> [Prompt]: The lines running from the one that contains "This screenshot has width=1559, height=877." to the end of the records below are what to reproduce, exactly and without pictures.

Saved entries
○ ○ ○
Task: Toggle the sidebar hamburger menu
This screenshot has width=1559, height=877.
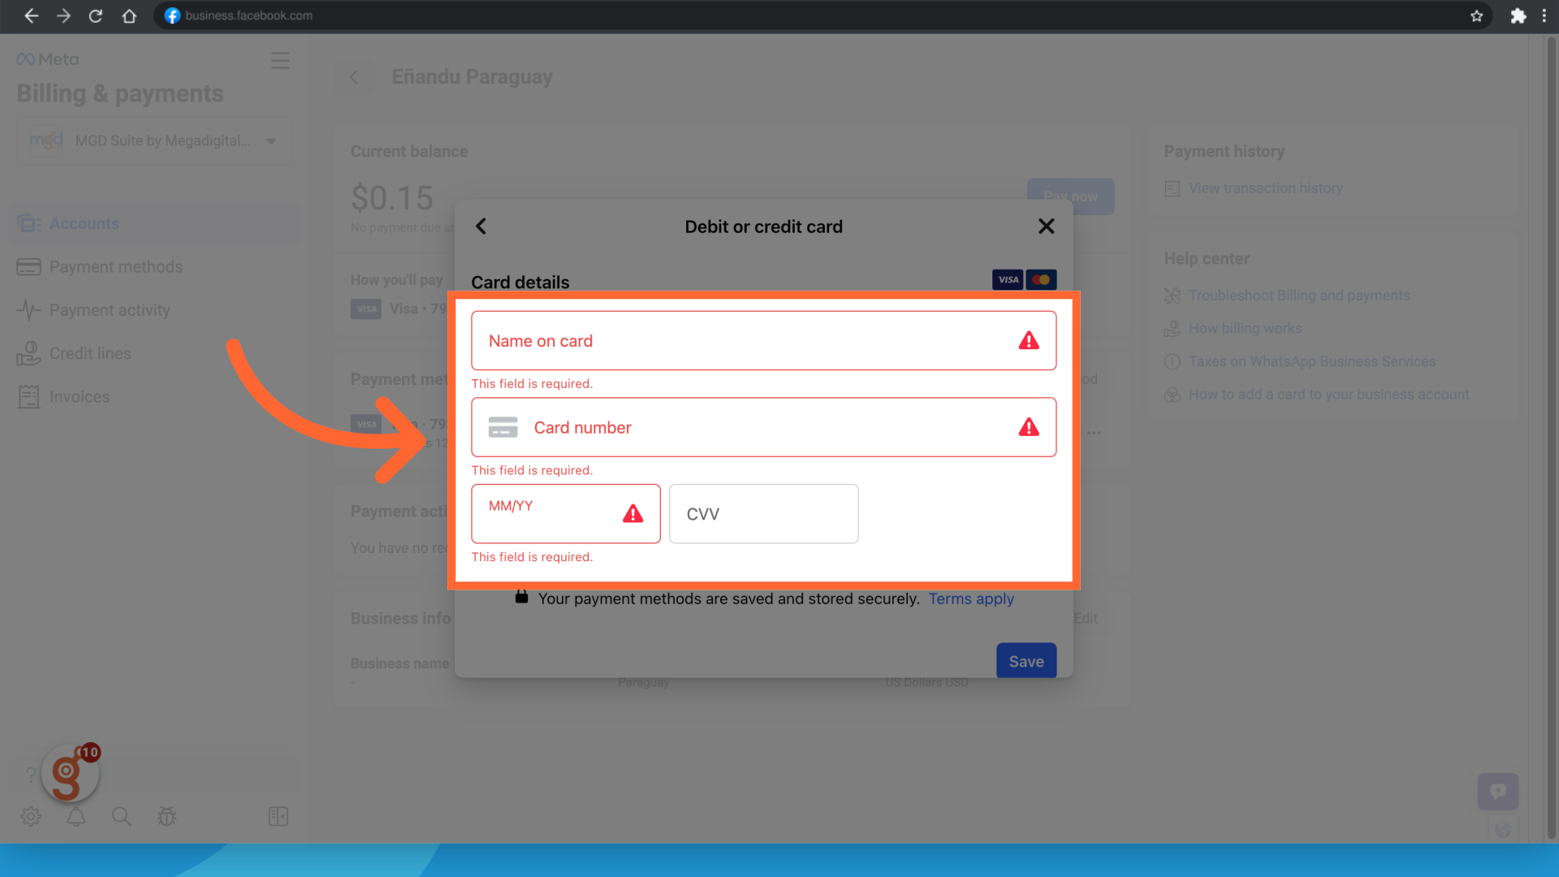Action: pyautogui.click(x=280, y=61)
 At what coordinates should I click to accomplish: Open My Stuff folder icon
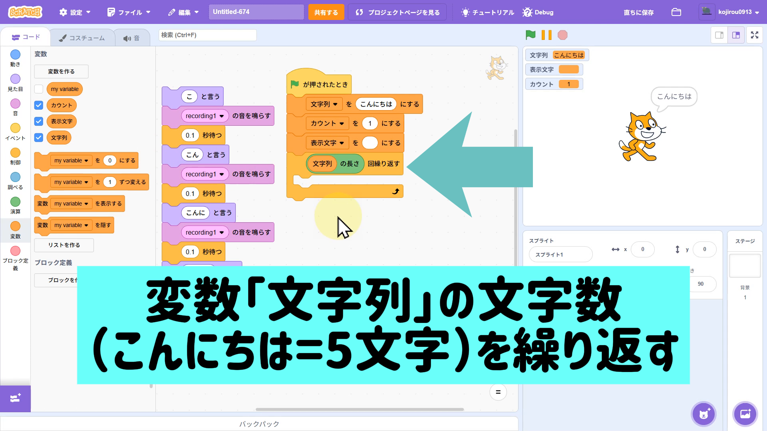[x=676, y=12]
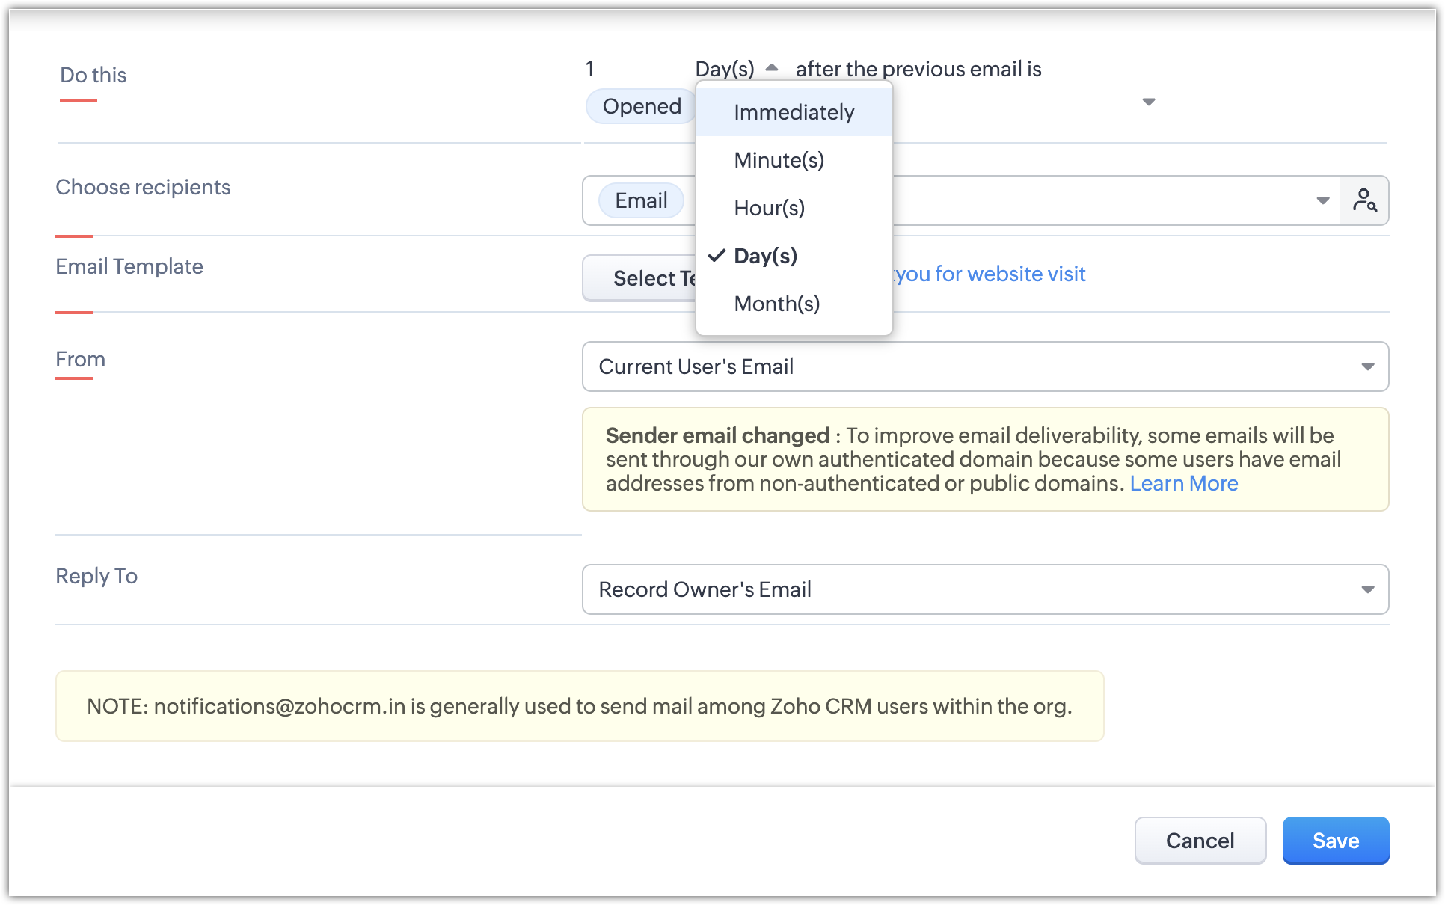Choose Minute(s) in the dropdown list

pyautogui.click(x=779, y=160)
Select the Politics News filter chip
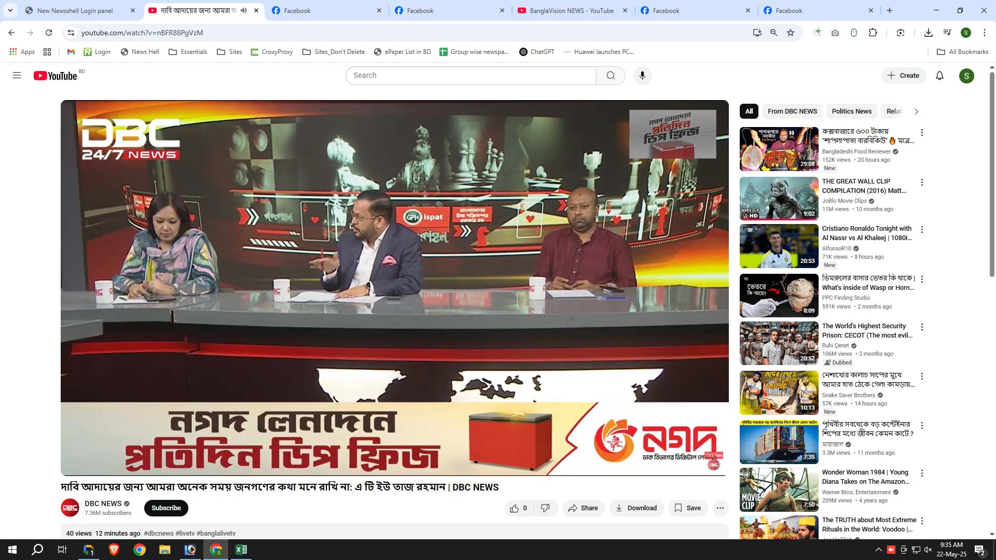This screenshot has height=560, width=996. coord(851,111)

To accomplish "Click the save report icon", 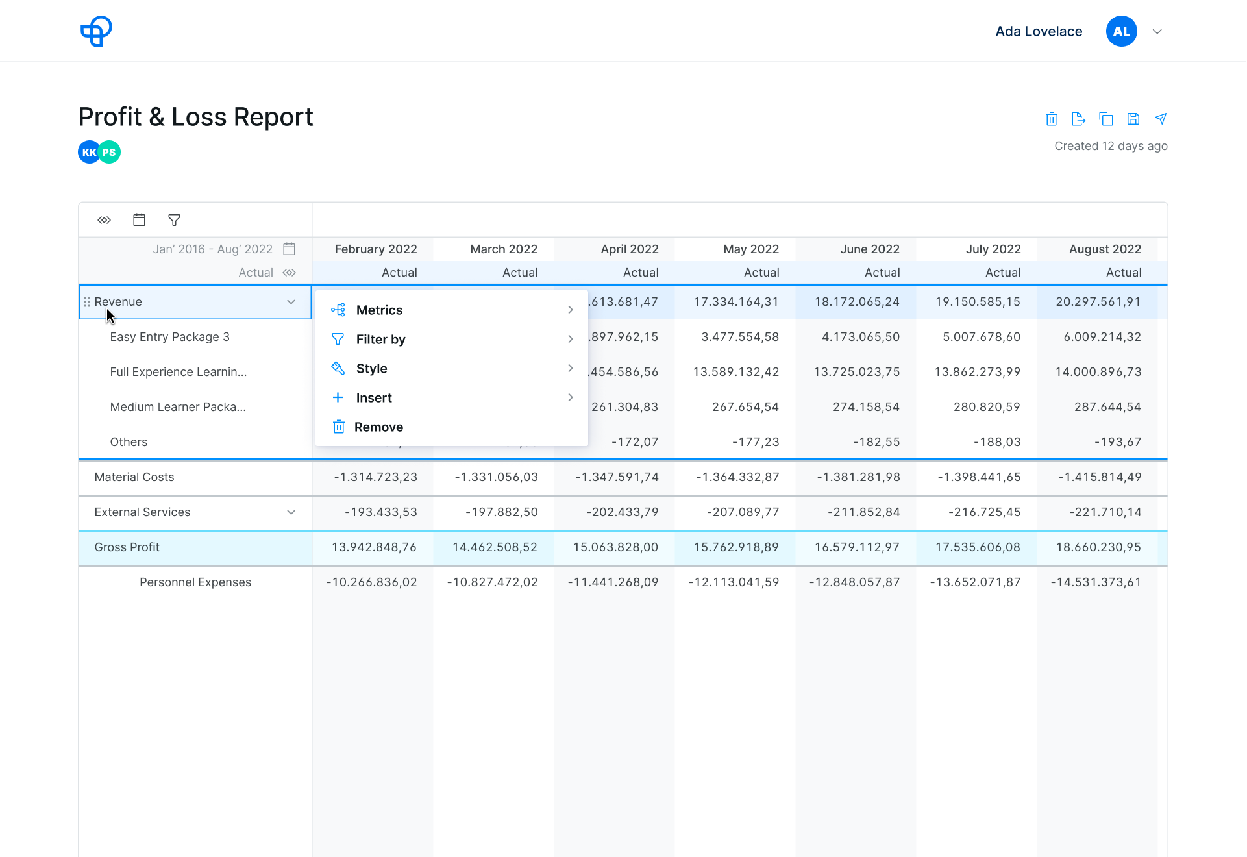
○ ○ ○
> [Finished exercise]:
This screenshot has width=1559, height=877.
Action: pyautogui.click(x=280, y=61)
 At what coordinates should I click to accomplish: Open My Stuff folder icon
[x=676, y=12]
Choose Minute(s) in the dropdown list

pyautogui.click(x=779, y=160)
Select the Politics News filter chip
This screenshot has height=560, width=996. coord(851,111)

To accomplish "Click the save report icon", 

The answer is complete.